A delicacy that we all wish were available all year round; this is the traditional bread of the dead, with an unexpected flavor twist.
Colonial origin, Mexican tradition
We have known for years that our traditions have European influences, and not only that, but also Catholic; There is a myth that our bread for the dead was created by the Spanish to replace a supposed Mexica tradition, which consisted of sacrificing maidens or princesses and offering them to the gods, placing their hearts in a pot with amaranth, and whoever led the rite bit the heart in gratitude. For this reason, and in order to soften this tradition, the Spanish made a bread painted red, since they did not allow the continuation of indigenous practices.

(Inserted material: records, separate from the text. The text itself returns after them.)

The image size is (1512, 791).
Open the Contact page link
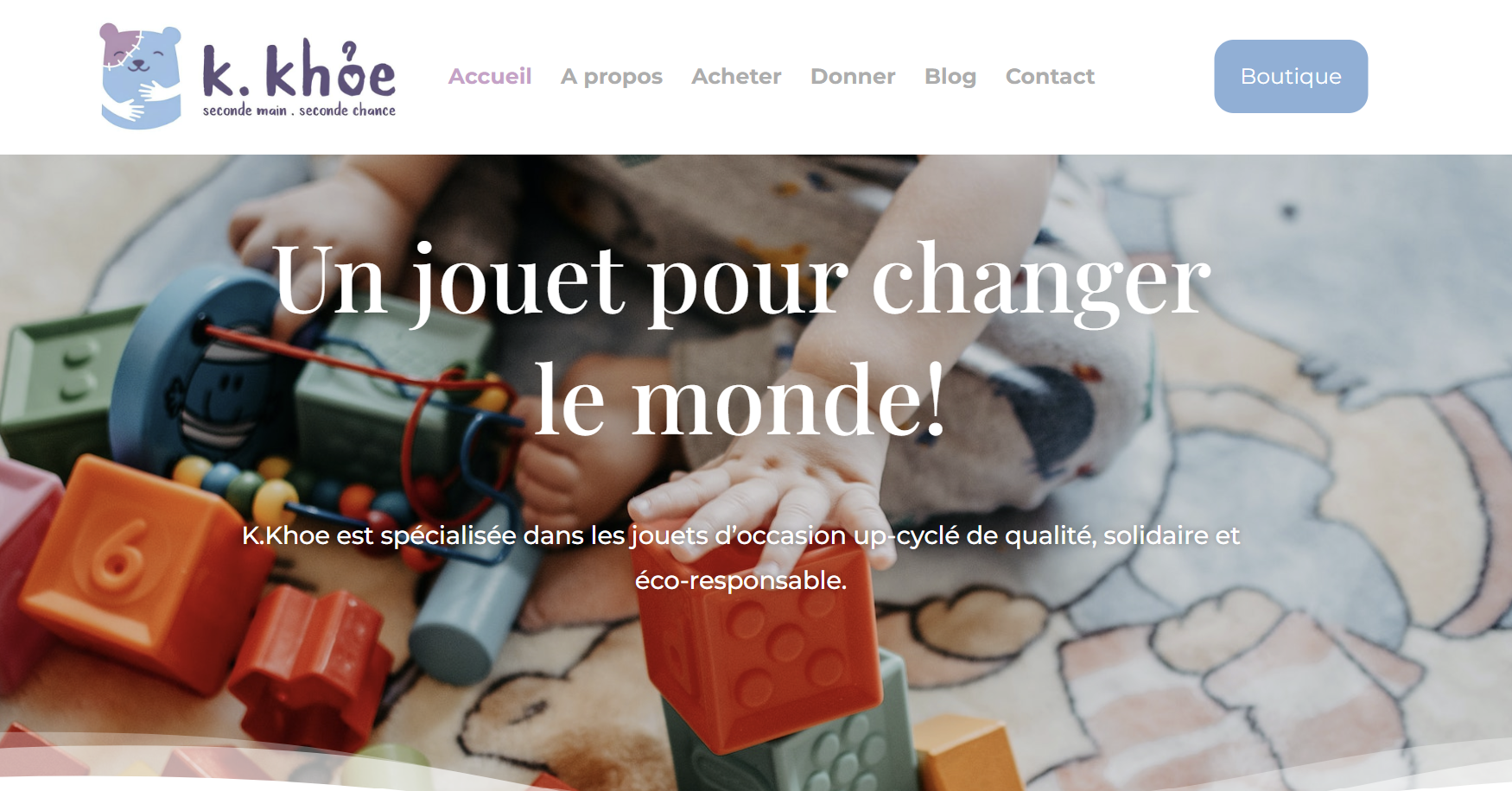click(1050, 76)
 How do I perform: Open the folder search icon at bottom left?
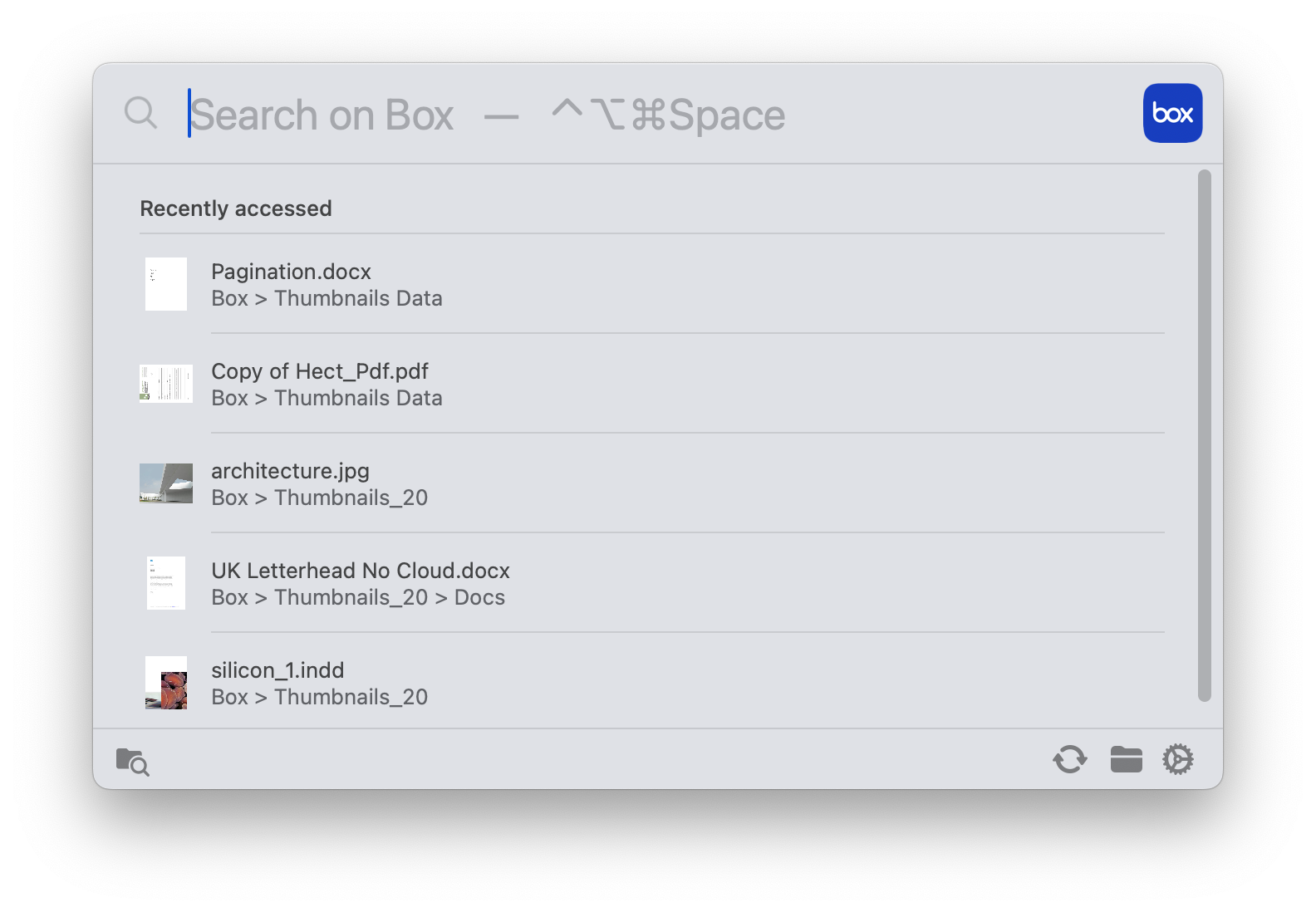pyautogui.click(x=132, y=761)
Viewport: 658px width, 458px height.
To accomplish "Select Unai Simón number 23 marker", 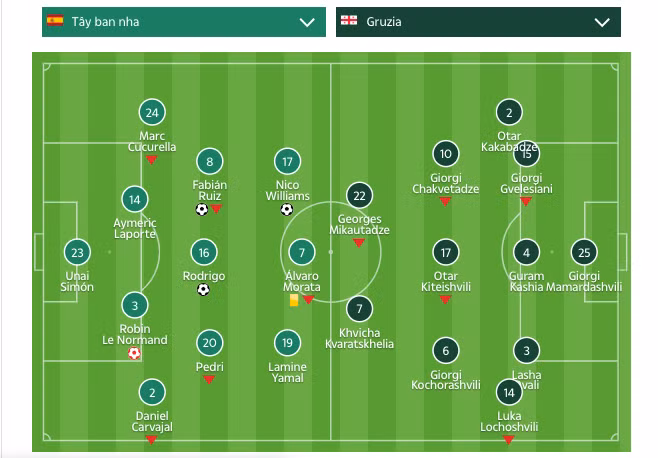I will pos(77,253).
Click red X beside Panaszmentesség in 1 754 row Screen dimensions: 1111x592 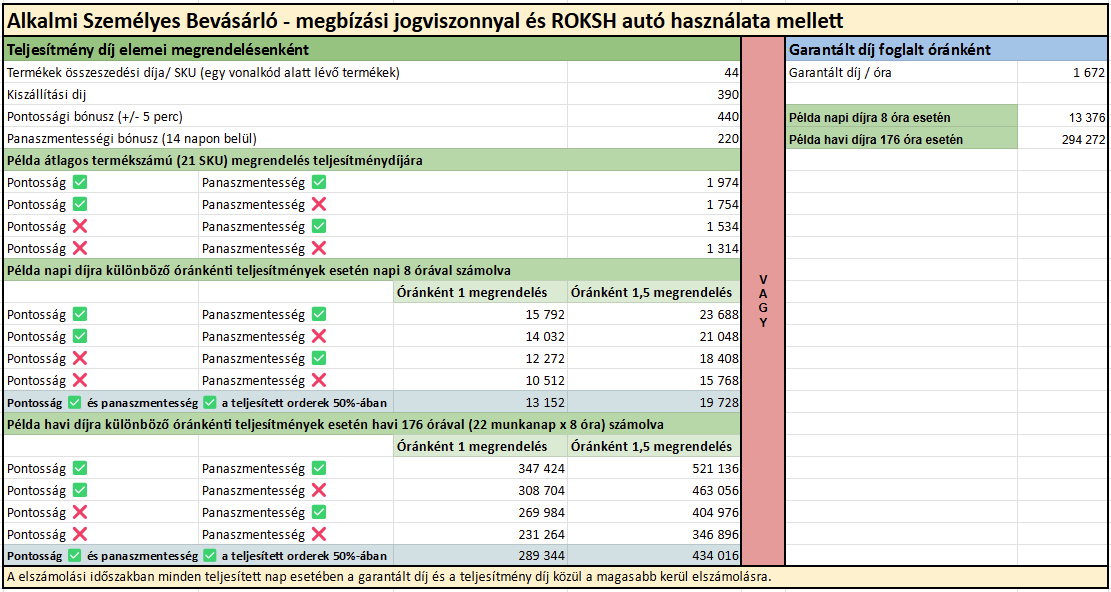tap(319, 205)
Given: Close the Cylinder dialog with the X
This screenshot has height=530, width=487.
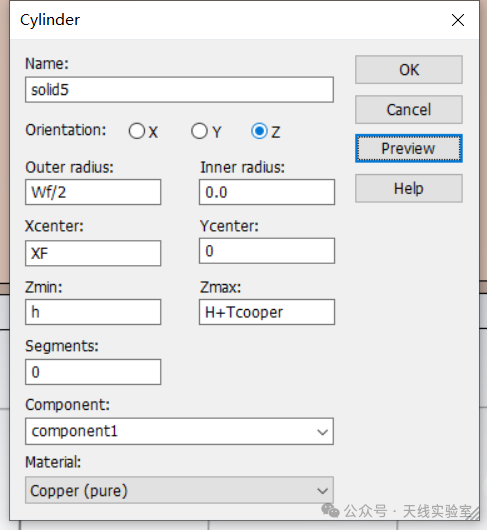Looking at the screenshot, I should click(x=458, y=20).
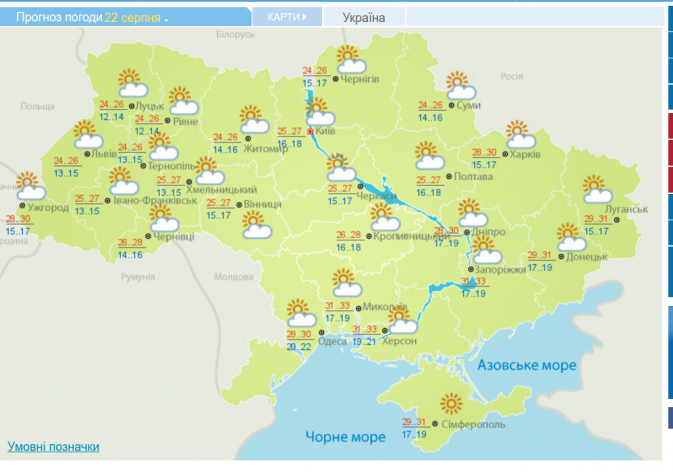Click the Херсон weather icon

coord(403,322)
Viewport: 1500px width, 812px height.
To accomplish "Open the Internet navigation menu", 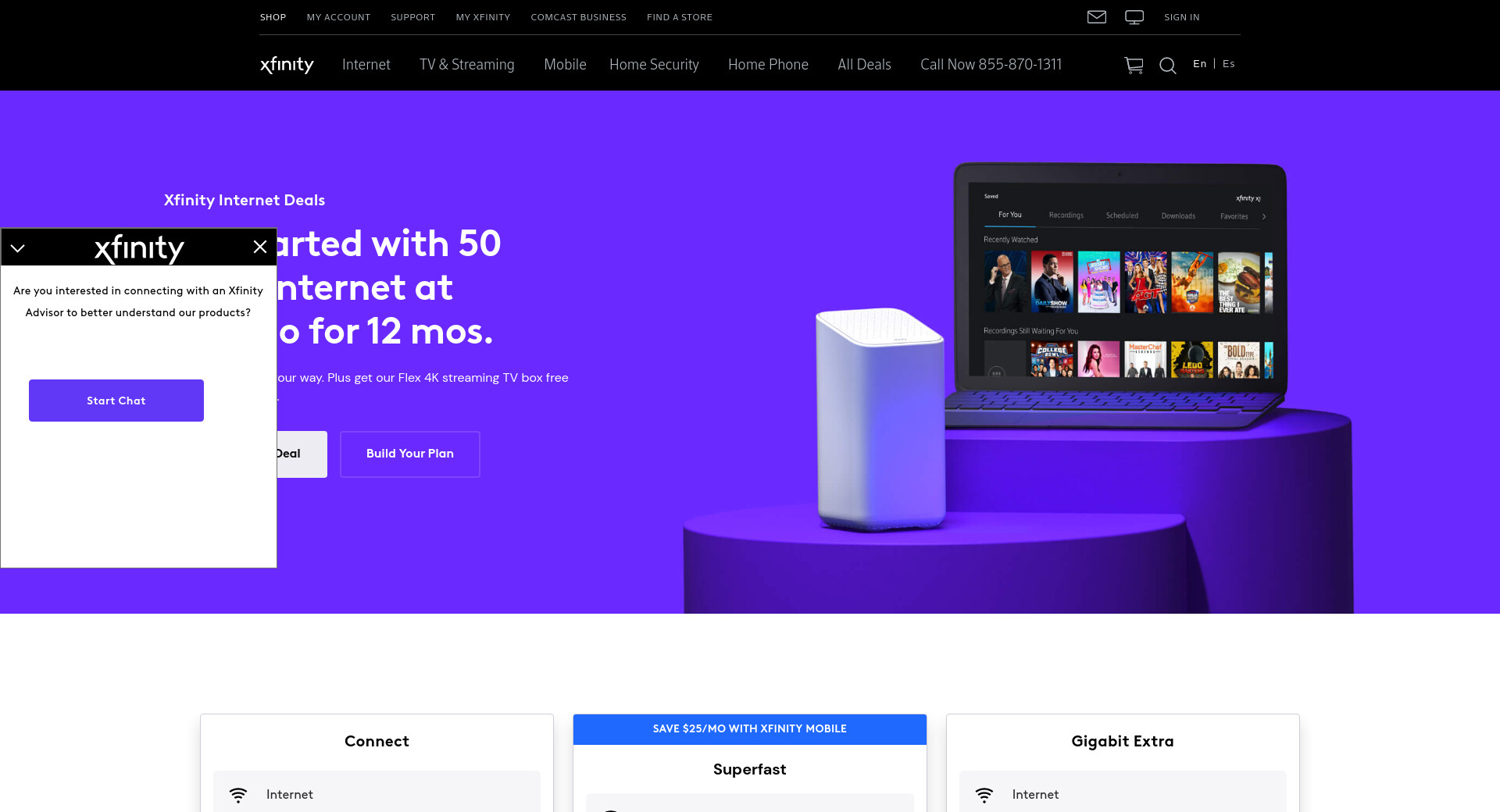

Also, Fray Bernardino de Sahagún mentions that the Mexica offered to the dead a kind of unleavened bread, without lime, which they called yotlaxcalli, which could be interpreted in various figures, one of them the papalotlaxcalli or bread of butterfly in honor of deceased girls. A seal in the shape of a butterfly was printed on it and, once cooked, it was painted in colors and distributed to the community.
Although we cannot blindly trust Sahagún since he himself made a later edition of his texts, making it a bit contradictory, this last practice makes sense, although it does not exempt it from the implementation of the Catholic customs of New Spain .
From Rome, to our homes
According to the studies of Dr. Elsa Malvido (EPD), from the Direction of Historical Studies of the INAH, it is not a pre-Hispanic tradition but rather a Roman one; In his Study Workshop on Death, and from his own experience, he concluded that it was originally a Roman tradition, which consisted not only of placing an altar for the dead, but also of leaving food so that the deceased relatives could enjoy it and in return bring toys for children.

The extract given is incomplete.